Jon Baylis has had a passion for the weather since the age of six, when he experienced extreme cold winters to blazing hot sunshine and torrential thunderstorms while living in America.

Using his own personal weather station to record statistics including temperature, rainfall, humidity and wind speed, gusts, and direction, he provides forecasts across Oldham.
Here, he gives a brief outlook for the weather over the next few days.
Follow @ChadWeather on Twitter for all your local weather updates or read Jon’s blog
So at last, it feels like winter; well January at least. To me it’s not winter until we see some snow and hard frosts. So, snow, where is it, and can we expect some? A tough question to answer as we hover close to “cold-enough-to-snow-temperatures”.

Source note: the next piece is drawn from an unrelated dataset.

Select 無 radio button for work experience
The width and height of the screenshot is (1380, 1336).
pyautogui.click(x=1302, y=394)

It has turned colder this week and some of the tops have seen a covering of snow, albeit slushy and temporary but most of our showers have continued as rain.
As promised the Jet Stream slipped south allowing colder air to feed in from the north. This will remain the case for another 5-7 days. It turns colder at the back end of this week, so the chances of seeing some snow increases and the areas it could fall in, may include lower areas, rather than just the locations above 300M.

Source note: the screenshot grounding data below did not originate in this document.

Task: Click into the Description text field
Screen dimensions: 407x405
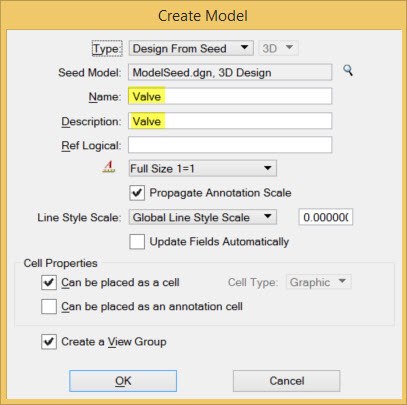Action: point(230,121)
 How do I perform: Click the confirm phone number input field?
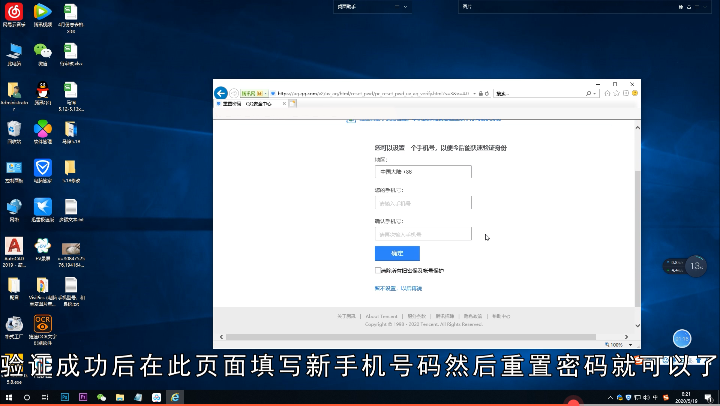(422, 234)
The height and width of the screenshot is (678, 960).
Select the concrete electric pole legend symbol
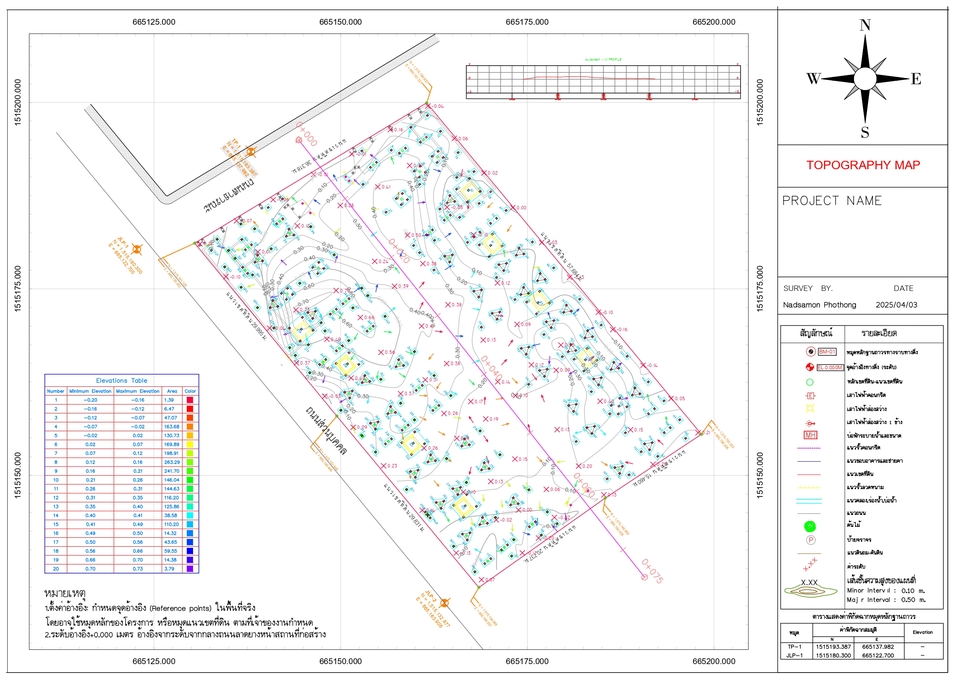[x=812, y=397]
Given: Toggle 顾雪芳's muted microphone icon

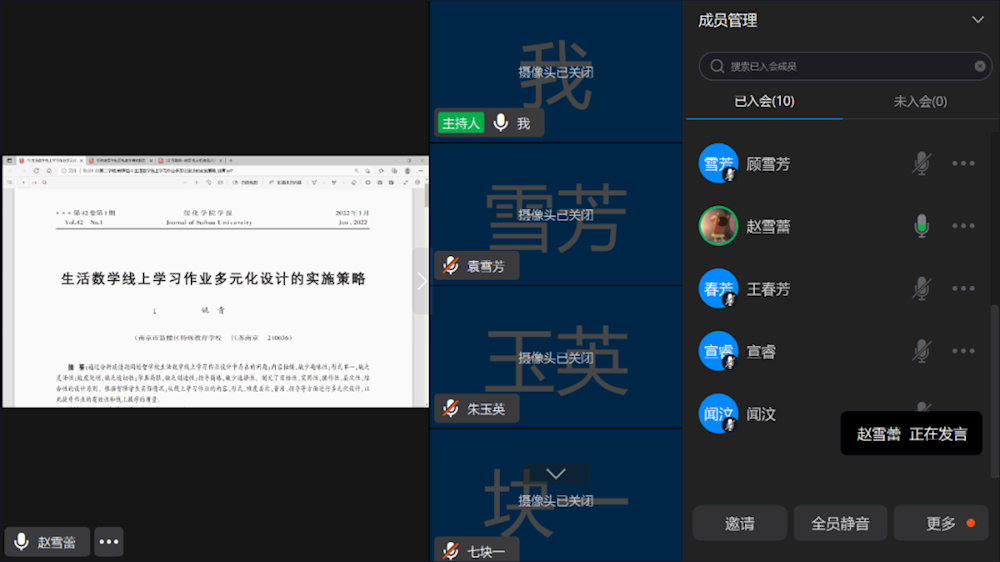Looking at the screenshot, I should pos(921,164).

Wednesday night sees showery rain come in from the west and as this bumps into the cold air we could see some snow especially above 300M. Therefore, Thursday will start with some rain, sleet and snow. As this moves away colder air digs in and any rain could turn to snow for a time before brighter skies and the odd wintry shower feed in. Risk of snow showers overnight, even to lower levels. Max 4°C.
Friday will be a day of wintry showers and bright spells. Some of these showers will be of hail and snow. Again most of any snow will be for higher ground but not exclusively. Feeling raw in a bitter wind. In fact Thursday and Friday will have a sub-zero wind-chill. Frosty and icy night ahead as showers fade. Max 4°C.
The weekend promises to be a largely dry affair as high pressure builds over the UK. This means plenty of sunshine but very cold nights with a risk of fog and widespread sharp frosts.
Saturday and Sunday look very similar. Cold frosty mornings and nights with sunny spells during the day. There could be some freezing fog slow to clear and where it lingers on, the daytime maximum temperature will not rise above zero. Staying cold throughout with night-time temperatures even as low as -8°C especially in rural spots. Daytime Maxes 3°C.
Looking ahead and it will remain cold to start next week but it then looks likely that milder air will return from the southwest bringing rain which might be preceded by snow for a time.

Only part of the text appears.